Both have also reached the screen, which shapes how readers arrive at them: Daisy Jones and the Six became a Prime Video series with an accompanying album, while an Evelyn Hugo film adaptation has been widely reported. If you have seen one, reading the other first can be a refreshing way in.
Which to Read First
For most readers, start with The Seven Husbands of Evelyn Hugo. It is the more universally loved of the two, the more conventionally immersive, and the bigger emotional experience — the ideal introduction to what makes Taylor Jenkins Reid special. Read Daisy Jones and the Six second, when you already trust her and are ready for the more experimental transcript form.
The exception: if you love music, the 1970s, or you specifically enjoy unconventional formats, begin with Daisy Jones. Its rhythm clicks instantly for the right reader, and the Prime Video adaptation has made it many people’s entry point.
Read Both: How They Complement Each Other
These are not an either/or. Reading both back to back is one of the best ways to appreciate Reid’s range — the same fascination with fame, womanhood, and the gap between public image and private truth, explored through two very different forms. Together they make the strongest possible case for her as more than a one-hit author.
What to Read After
Once you have read both, continue with the rest of Taylor Jenkins Reid’s connected novels — Malibu Rising and Carrie Soto Is Back — using our Taylor Jenkins Reid books in order guide to see how they link. For more in the same emotional, character-driven vein, our list of books like Daisy Jones and the Six and our best summer reading roundup are good next stops.

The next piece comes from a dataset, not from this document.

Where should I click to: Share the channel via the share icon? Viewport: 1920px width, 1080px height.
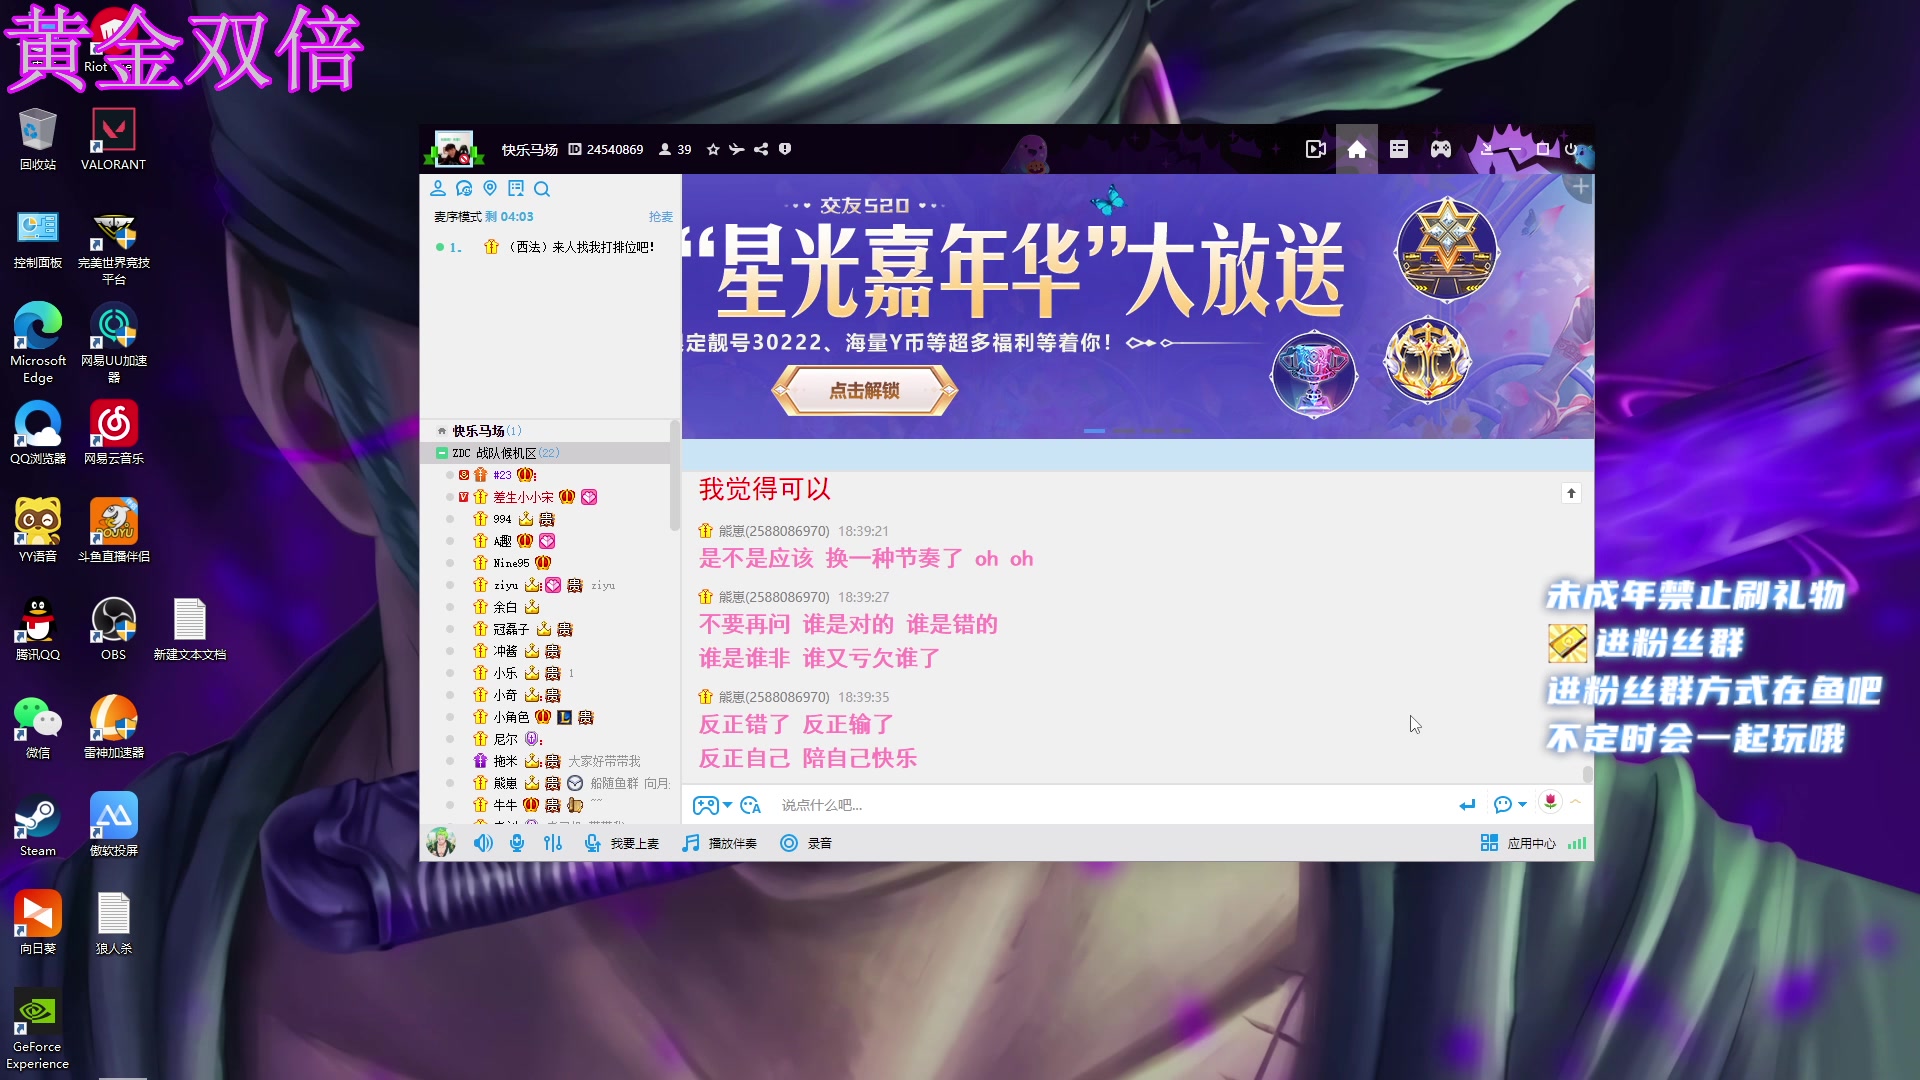pyautogui.click(x=762, y=149)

The short answer to the question everyone asks: read Evelyn Hugo first for the bigger emotional payoff, then Daisy Jones for the format and the music — and you will understand exactly why Taylor Jenkins Reid became one of the defining novelists of the era.
Frequently Asked Questions
Should I read Evelyn Hugo or Daisy Jones first?
For most readers, The Seven Husbands of Evelyn Hugo is the better starting point. It has a more conventional, emotionally immersive narrative and the bigger gut-punch of an ending, which makes it the more reliable introduction to Taylor Jenkins Reid. Read Daisy Jones and the Six second, especially if you enjoy its unusual transcript format and music-history setting.
Are Evelyn Hugo and Daisy Jones connected?
They share a fictional universe but are not a series and can be read in any order. A character from Daisy Jones and the Six appears briefly in Malibu Rising, and Taylor Jenkins Reid threads small connections across her recent novels, but Evelyn Hugo and Daisy Jones stand completely alone.
Which is better, Evelyn Hugo or Daisy Jones?
Evelyn Hugo is the more popular and more emotionally devastating of the two, and it is the one most readers rate higher. Daisy Jones and the Six is the more formally inventive, told entirely as an oral-history transcript, and is often preferred by readers who love music and want a faster, more atmospheric read. Both are excellent.